Sunday is not the best day for sermons. While I’m not sure of this, not having a complete understanding of ecclesiastical laws, it does seem as if the thinking demanded by sermons would violate Sabbath rest at about 11:20 a.m. I hasten to add that I violate the Sabbath every Sabbath by working while trying to keep the Sabbath holy. For this I am grievously repentant. I am convinced, however, that a proper sermon is proper stewardship! The evident purpose of a sermon is the financial health and well-being of the congregation, the art of generating income, which Lutherans are wont to deny.
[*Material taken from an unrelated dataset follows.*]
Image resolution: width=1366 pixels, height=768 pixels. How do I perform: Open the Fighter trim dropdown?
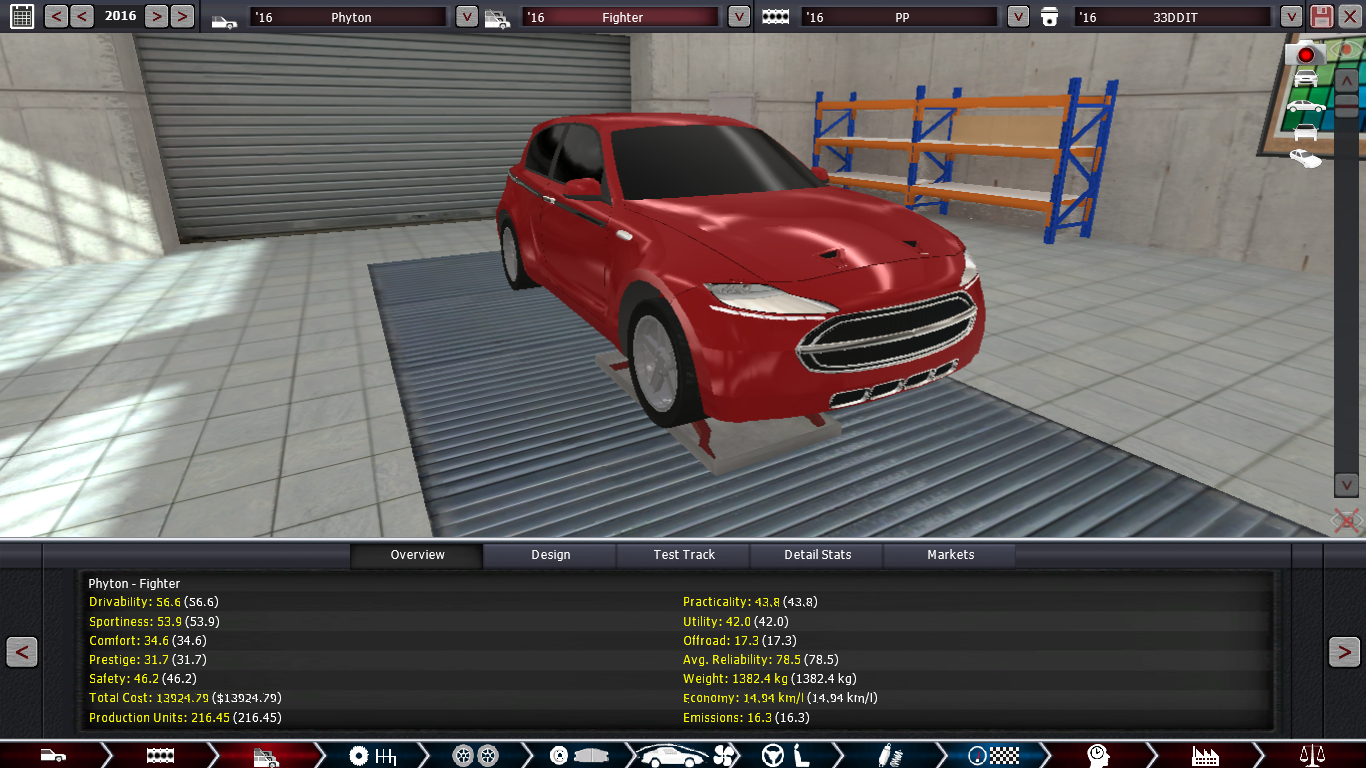[x=738, y=17]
While it may seem insensitive to mention sermon and finance in the same sentence, I am palpably aware that Lutheran pastors are salaried servants, and that servanthood can go only so far without a fair amount of mammon.
A good sermon, probably any sermon, is an economic device. It may best be presented in a business context where the mention of money does not result in embarrassment, awkwardness, or at the extreme, apocalyptic judgment. It has always seemed to me that the best time and place for a sermon is Wednesday afternoon at a quarter to three, in the relaxed ambience of a board-room, while anticipating tea. In such a context the sermon would not be an intrusion upon the quietness of mind. It would offer an alternative to negotiations characteristic of economic interests. Since the amount of income hoped to be derived would indeed be a mere paltry sum compared to the accustomed expectation of return on investments (ROI), a sermon would be tolerated with equanimity and an appropriate level of empathy. In other words, it could keep us in the Black and out of the Red.
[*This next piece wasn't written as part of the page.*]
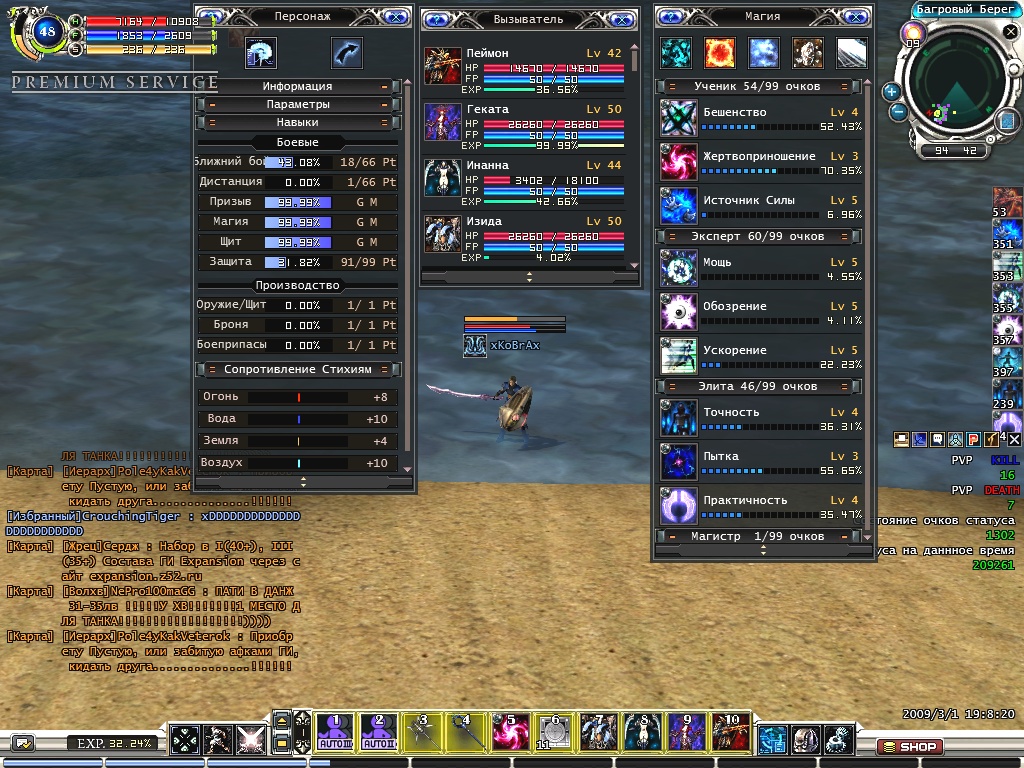Expand the Информация section

click(x=298, y=87)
Red and Black are important in another way. They remind me of diversity. Pentecost is a story of diversity, the Holy Spirit calling diverse people into spiritual unity. That’s what we are: ekklesia, ek-klesia, the church, people called apart and called together. “Red and Yellow, Black and White, all are precious in his sight.” To be called is to be precious, and precious is priceless but still within budget. It’s that stewardship thing again. The Pentecost story quotes the prophet Joel that the sun shall be darkened and the moon turned to blood. Black and Red again! The sun, the greater light, becomes other than itself, now absorbed in darkness. The moon, the lesser light, becomes other than itself, now covered in blood. Otherness is diversity seeking embrace.
The gospel message is that Pentecost is a transforming event. It changes us, it makes us into something other than we are. The Holy Spirit, “tongues as of fire” (Acts 2:3) is the new light of Christ. When that light falls upon us it leaves no room for shadows. “The darkness could not comprehend it,” (John 1:5), and “Darkness is not dark to thee.” (Psalm 139:12). The Holy Spirit, “tongues as of fire,” is also an enlightening Word and a flaming sword, guarding us as it continues to guard Eden, the place of origin and destiny. The Holy Spirit on that first day of Pentecost made us into something that we were not, the new place of origin and destiny, the Church. We are now the flaming sword. We are now the Word aflame. We are now the guardians of Eden, the guardians of origin and destiny. This is Stewardship!